Poynting vector and Rindler flux under time inversion

Question

This question is about some reply by John Baez on sci.physics.research

the post is this: https://groups.google.com/d/msg/sci.physics.research/F6x5GkFt0ic/fxsfuNl9d8gJ

the article he is talking about is this one: http://xxx.lanl.gov/abs/gr-qc/0106075

the question itself is pretty simple. In that reply, which i'll quote for completeness, reads:

Unruh says that Haisch and Rueda's calculations are wrong, and
that a correct calculation shows a uniformly accelerating observer
zipping through the vacuum state of a quantized electromagnetic 
field on Minkowski spacetime sees a *perfectly thermalized* bath 
of photons.

In particular, this means such an observer will see no "Rindler flux" - 
i.e., the expectation value of the Poynting vector is zero.  Or in
less fancy language: there will be, on average, no net flux of momentum 
in the photons seen by the accelerating observer.

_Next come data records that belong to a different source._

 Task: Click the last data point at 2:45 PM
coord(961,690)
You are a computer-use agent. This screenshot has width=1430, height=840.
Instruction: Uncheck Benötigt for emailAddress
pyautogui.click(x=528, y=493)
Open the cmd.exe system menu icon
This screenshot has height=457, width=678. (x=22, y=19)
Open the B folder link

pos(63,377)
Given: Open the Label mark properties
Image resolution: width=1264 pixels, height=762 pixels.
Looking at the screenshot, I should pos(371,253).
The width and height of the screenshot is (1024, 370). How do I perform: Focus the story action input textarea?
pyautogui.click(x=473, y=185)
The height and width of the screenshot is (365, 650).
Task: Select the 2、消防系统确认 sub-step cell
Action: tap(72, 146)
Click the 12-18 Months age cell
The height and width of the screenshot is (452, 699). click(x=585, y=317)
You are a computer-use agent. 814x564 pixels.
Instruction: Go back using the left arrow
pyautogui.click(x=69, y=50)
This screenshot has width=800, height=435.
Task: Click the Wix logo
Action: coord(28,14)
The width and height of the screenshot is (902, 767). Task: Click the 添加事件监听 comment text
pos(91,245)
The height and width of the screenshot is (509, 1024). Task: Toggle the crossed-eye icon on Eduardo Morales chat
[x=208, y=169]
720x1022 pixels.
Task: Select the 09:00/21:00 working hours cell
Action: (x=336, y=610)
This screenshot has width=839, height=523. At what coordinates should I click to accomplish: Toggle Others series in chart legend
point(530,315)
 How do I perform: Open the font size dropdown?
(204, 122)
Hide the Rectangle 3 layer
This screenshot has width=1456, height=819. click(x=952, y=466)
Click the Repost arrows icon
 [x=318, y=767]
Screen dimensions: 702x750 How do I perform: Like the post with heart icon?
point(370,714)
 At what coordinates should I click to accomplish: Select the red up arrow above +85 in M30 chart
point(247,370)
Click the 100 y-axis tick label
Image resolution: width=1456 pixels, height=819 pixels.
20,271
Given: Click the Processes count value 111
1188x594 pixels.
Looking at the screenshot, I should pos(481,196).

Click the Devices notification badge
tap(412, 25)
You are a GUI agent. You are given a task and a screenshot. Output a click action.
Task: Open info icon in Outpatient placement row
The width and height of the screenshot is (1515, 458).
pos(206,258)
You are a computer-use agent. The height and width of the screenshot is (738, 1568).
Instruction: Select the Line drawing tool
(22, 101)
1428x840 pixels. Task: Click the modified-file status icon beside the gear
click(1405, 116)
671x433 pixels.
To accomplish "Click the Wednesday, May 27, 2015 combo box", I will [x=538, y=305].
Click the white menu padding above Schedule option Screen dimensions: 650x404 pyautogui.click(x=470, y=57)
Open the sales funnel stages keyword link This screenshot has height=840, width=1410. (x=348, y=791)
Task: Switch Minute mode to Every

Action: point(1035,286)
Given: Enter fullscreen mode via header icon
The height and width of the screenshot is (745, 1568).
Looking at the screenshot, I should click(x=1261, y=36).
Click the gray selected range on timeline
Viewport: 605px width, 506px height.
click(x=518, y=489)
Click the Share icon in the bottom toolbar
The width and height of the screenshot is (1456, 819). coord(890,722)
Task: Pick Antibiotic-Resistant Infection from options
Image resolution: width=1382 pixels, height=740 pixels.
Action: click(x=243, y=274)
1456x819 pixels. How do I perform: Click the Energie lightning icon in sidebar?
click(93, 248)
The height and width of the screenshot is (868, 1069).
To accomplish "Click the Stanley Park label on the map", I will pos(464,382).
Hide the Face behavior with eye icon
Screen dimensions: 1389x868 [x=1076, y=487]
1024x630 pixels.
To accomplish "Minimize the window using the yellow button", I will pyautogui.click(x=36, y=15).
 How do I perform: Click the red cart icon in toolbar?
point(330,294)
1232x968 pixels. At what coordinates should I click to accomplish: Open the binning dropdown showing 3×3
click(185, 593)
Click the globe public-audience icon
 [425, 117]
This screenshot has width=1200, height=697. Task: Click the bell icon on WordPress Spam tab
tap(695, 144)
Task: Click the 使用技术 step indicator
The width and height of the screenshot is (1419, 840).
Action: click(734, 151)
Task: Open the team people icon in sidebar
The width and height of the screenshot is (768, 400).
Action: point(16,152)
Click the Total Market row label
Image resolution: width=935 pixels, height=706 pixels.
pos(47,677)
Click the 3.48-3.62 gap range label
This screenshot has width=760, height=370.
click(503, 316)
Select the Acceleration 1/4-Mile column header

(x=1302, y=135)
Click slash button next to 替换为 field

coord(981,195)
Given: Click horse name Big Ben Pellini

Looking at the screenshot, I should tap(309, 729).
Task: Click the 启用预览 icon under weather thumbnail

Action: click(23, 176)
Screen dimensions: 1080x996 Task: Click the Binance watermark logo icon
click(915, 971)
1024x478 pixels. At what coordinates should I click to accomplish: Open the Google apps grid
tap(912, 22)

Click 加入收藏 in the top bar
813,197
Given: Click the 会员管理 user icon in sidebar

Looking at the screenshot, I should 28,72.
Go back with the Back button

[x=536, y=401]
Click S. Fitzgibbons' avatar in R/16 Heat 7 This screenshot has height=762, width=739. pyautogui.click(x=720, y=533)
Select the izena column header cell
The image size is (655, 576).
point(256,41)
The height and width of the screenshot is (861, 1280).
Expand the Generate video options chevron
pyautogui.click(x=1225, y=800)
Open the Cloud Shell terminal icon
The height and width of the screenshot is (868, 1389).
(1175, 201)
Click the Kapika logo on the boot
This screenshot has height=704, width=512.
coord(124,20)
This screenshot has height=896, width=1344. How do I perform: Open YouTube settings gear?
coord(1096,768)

He gives a very simple argument showing that the expectation value 
of the Poynting vector *must* be zero: the whole situation is 
time-symmetric, and time reversal flips the direction of the 
Poynting vector!  

Now, i don't understand at all that last symmetry argument. Yes, time inversion will reverse direction of real vectors, so? an accelerated particle has a definite acceleration vector, that is reversed under time inversion, and is not zero. Why would any Poynting vector be zero?

Answer 1

Your mistake is simple. The vector of acceleration is clearly even (unchanged), not odd (flipping sign), under the time reversal because it is the second derivative of the position, $d^2 \vec x/ dt^2$, and "second" is derived from two, an even number. Two minus signs cancel.

On the other hand, the Poynting vector is odd because it is essentially the density of energy times its velocity and velocity is the first derivative. So they can't be proportional to one another.